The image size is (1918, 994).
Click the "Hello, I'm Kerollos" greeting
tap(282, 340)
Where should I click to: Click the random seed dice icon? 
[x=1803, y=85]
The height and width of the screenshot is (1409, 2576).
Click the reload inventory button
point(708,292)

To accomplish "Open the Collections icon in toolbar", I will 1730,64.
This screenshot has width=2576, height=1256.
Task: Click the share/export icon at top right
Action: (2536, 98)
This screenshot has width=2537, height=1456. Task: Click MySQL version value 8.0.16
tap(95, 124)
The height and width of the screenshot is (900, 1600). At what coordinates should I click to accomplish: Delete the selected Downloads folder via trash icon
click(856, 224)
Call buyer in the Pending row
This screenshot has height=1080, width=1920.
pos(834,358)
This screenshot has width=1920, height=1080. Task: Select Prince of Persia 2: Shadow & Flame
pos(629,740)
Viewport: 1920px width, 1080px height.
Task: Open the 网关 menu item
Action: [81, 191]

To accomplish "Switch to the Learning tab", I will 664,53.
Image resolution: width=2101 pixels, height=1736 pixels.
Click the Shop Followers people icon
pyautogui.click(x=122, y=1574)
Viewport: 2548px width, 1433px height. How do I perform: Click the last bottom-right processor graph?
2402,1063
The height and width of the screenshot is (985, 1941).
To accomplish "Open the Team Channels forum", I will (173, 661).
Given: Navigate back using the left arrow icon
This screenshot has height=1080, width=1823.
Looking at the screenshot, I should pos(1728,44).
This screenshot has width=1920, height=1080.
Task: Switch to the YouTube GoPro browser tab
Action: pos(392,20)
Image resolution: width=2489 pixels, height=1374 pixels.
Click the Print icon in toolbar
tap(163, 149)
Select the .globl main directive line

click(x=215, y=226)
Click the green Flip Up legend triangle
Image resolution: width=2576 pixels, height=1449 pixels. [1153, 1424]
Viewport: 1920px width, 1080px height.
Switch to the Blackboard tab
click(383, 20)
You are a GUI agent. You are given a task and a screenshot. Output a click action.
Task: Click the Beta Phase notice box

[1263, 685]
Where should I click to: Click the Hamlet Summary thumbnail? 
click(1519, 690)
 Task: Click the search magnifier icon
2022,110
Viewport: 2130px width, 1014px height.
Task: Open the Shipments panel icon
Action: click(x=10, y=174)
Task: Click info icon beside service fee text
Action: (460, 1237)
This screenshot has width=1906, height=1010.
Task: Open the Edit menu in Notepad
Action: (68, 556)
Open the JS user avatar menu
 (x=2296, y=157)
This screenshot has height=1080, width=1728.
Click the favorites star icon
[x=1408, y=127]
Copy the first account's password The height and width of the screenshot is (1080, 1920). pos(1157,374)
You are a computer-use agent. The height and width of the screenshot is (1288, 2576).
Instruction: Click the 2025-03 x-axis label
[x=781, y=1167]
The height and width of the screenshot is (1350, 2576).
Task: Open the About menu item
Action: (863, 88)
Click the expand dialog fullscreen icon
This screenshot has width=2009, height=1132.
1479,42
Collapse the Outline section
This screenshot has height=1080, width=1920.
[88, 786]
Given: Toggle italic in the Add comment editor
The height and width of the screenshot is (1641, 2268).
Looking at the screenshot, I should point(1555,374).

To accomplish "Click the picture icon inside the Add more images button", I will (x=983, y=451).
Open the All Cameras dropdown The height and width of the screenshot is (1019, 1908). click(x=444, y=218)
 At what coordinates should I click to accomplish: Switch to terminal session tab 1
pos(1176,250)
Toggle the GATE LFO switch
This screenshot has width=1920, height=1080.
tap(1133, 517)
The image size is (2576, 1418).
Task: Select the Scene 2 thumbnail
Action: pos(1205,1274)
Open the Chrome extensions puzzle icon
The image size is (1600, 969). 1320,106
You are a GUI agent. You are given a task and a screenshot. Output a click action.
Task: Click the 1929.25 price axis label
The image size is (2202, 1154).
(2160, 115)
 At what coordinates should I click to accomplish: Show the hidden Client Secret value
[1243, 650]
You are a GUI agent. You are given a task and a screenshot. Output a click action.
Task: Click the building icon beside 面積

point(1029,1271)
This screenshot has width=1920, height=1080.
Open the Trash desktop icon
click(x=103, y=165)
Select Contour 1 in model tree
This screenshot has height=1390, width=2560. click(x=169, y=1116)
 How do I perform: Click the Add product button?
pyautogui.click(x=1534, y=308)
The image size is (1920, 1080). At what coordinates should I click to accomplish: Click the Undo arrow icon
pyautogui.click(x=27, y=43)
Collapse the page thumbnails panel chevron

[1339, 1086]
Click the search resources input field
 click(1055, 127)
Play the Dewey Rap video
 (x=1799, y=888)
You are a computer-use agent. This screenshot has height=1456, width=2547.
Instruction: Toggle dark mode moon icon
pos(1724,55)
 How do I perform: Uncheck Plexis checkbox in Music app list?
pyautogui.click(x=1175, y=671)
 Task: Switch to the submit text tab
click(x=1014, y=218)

WHAT IS REQUIRED:
Exactly as shown, give every record again.

FINISHED TASK:
The image size is (1918, 994).
Click the "Hello, I'm Kerollos" greeting
tap(282, 340)
Where should I click to: Click the random seed dice icon? 
[x=1803, y=85]
The height and width of the screenshot is (1409, 2576).
Click the reload inventory button
point(708,292)

To accomplish "Open the Collections icon in toolbar", I will 1730,64.
This screenshot has width=2576, height=1256.
Task: Click the share/export icon at top right
Action: (2536, 98)
This screenshot has width=2537, height=1456. Task: Click MySQL version value 8.0.16
tap(95, 124)
The height and width of the screenshot is (900, 1600). At what coordinates should I click to accomplish: Delete the selected Downloads folder via trash icon
click(856, 224)
Call buyer in the Pending row
This screenshot has height=1080, width=1920.
pos(834,358)
This screenshot has width=1920, height=1080. Task: Select Prince of Persia 2: Shadow & Flame
pos(629,740)
Viewport: 1920px width, 1080px height.
Task: Open the 网关 menu item
Action: [81, 191]

To accomplish "Switch to the Learning tab", I will 664,53.
Image resolution: width=2101 pixels, height=1736 pixels.
Click the Shop Followers people icon
pyautogui.click(x=122, y=1574)
Viewport: 2548px width, 1433px height. How do I perform: Click the last bottom-right processor graph?
2402,1063
The height and width of the screenshot is (985, 1941).
To accomplish "Open the Team Channels forum", I will (173, 661).
Given: Navigate back using the left arrow icon
This screenshot has height=1080, width=1823.
Looking at the screenshot, I should pos(1728,44).
This screenshot has width=1920, height=1080.
Task: Switch to the YouTube GoPro browser tab
Action: pos(392,20)
Image resolution: width=2489 pixels, height=1374 pixels.
Click the Print icon in toolbar
tap(163, 149)
Select the .globl main directive line

click(x=215, y=226)
Click the green Flip Up legend triangle
Image resolution: width=2576 pixels, height=1449 pixels. [1153, 1424]
Viewport: 1920px width, 1080px height.
Switch to the Blackboard tab
click(383, 20)
You are a GUI agent. You are given a task and a screenshot. Output a click action.
Task: Click the Beta Phase notice box

[1263, 685]
Where should I click to: Click the Hamlet Summary thumbnail? 
click(1519, 690)
 Task: Click the search magnifier icon
2022,110
Viewport: 2130px width, 1014px height.
Task: Open the Shipments panel icon
Action: click(x=10, y=174)
Task: Click info icon beside service fee text
Action: (460, 1237)
This screenshot has width=1906, height=1010.
Task: Open the Edit menu in Notepad
Action: (68, 556)
Open the JS user avatar menu
 (x=2296, y=157)
This screenshot has height=1080, width=1728.
Click the favorites star icon
[x=1408, y=127]
Copy the first account's password The height and width of the screenshot is (1080, 1920). pos(1157,374)
You are a computer-use agent. The height and width of the screenshot is (1288, 2576).
Instruction: Click the 2025-03 x-axis label
[x=781, y=1167]
The height and width of the screenshot is (1350, 2576).
Task: Open the About menu item
Action: (863, 88)
Click the expand dialog fullscreen icon
This screenshot has width=2009, height=1132.
1479,42
Collapse the Outline section
This screenshot has height=1080, width=1920.
[88, 786]
Given: Toggle italic in the Add comment editor
The height and width of the screenshot is (1641, 2268).
Looking at the screenshot, I should point(1555,374).

To accomplish "Click the picture icon inside the Add more images button", I will (x=983, y=451).
Open the All Cameras dropdown The height and width of the screenshot is (1019, 1908). click(x=444, y=218)
 At what coordinates should I click to accomplish: Switch to terminal session tab 1
pos(1176,250)
Toggle the GATE LFO switch
This screenshot has width=1920, height=1080.
tap(1133, 517)
The image size is (2576, 1418).
Task: Select the Scene 2 thumbnail
Action: pos(1205,1274)
Open the Chrome extensions puzzle icon
The image size is (1600, 969). 1320,106
You are a GUI agent. You are given a task and a screenshot. Output a click action.
Task: Click the 1929.25 price axis label
The image size is (2202, 1154).
(2160, 115)
 At what coordinates should I click to accomplish: Show the hidden Client Secret value
[1243, 650]
You are a GUI agent. You are given a task and a screenshot. Output a click action.
Task: Click the building icon beside 面積

point(1029,1271)
This screenshot has width=1920, height=1080.
Open the Trash desktop icon
click(x=103, y=165)
Select Contour 1 in model tree
This screenshot has height=1390, width=2560. click(x=169, y=1116)
 How do I perform: Click the Add product button?
pyautogui.click(x=1534, y=308)
The image size is (1920, 1080). At what coordinates should I click to accomplish: Click the Undo arrow icon
pyautogui.click(x=27, y=43)
Collapse the page thumbnails panel chevron

[1339, 1086]
Click the search resources input field
 click(1055, 127)
Play the Dewey Rap video
 (x=1799, y=888)
You are a computer-use agent. This screenshot has height=1456, width=2547.
Instruction: Toggle dark mode moon icon
pos(1724,55)
 How do I perform: Uncheck Plexis checkbox in Music app list?
pyautogui.click(x=1175, y=671)
 Task: Switch to the submit text tab
click(x=1014, y=218)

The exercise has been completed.